The US military has, overall, carried out 439 aerial attacks in 2021, a 54% drop from the year before under former President Donald Trump, Airwars data showed.

    The group said the biggest drop came in Yemen, where there were no officially declared strikes in 2021, compared to 18 in 2020. Airstrikes also fell by 88% in Somalia, where the US has for years fought an al-Qaeda linked insurgency, as well as 71% in Iraq and Syria, reflecting the military defeat of the Islamic State.

    The vast majority of military strikes under Biden happened in Afghanistan before US forces left in August. Excluding those attacks, the US declared just 67 airstrikes, Airwars said, citing official US military data.

    The caveat is that this is official data — it does not include, for example, clandestine CIA strikes. But it does reflect what has been reported as a broad reconsideration of US military actions around the world.
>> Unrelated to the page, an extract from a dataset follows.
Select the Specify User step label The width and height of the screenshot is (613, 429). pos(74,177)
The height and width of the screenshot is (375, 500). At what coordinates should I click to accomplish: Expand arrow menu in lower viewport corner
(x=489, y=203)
    A month into Biden's presidency, Insider reported that there had been no apparent drone strikes or otherwise high-profile military actions, a stark contrast from his predecessor, who began his administration with a botched raid in Yemen that killed an 8-year-old US citizen.

    The New York Times later revealed that the White House had curtailed drone strikes as part of a broad policy review.

    Drones had been one of the most controversial aspects of former President Barack Obama's administration, killing scores of civilians in Afghanistan and Pakistan as part of the US war on the Taliban. Before leaving office, Obama imposed new restrictions on when and where such strikes could be carried out. He also signed an executive order requiring civilian deaths to be reported to Congress, a move that Trump reversed.

    Daphne Eviatar, Amnesty International's director of security with human rights, told Insider the reduction in airstrikes "is a very hopeful sign that the Biden administration is trying to reduce the catastrophic impact of war on civilians."

    But she cautioned that it was too early to say whether it reflects a definitive change in policy. And, she said, we can't forget the past.

    "We sadly saw a huge uptick in air strikes and civilian casualties under the Trump administration, and the US government can't just turn a blind eye to what happened," Eviatar said. "Part of moving forward will require looking back, learning from the past, and making amends."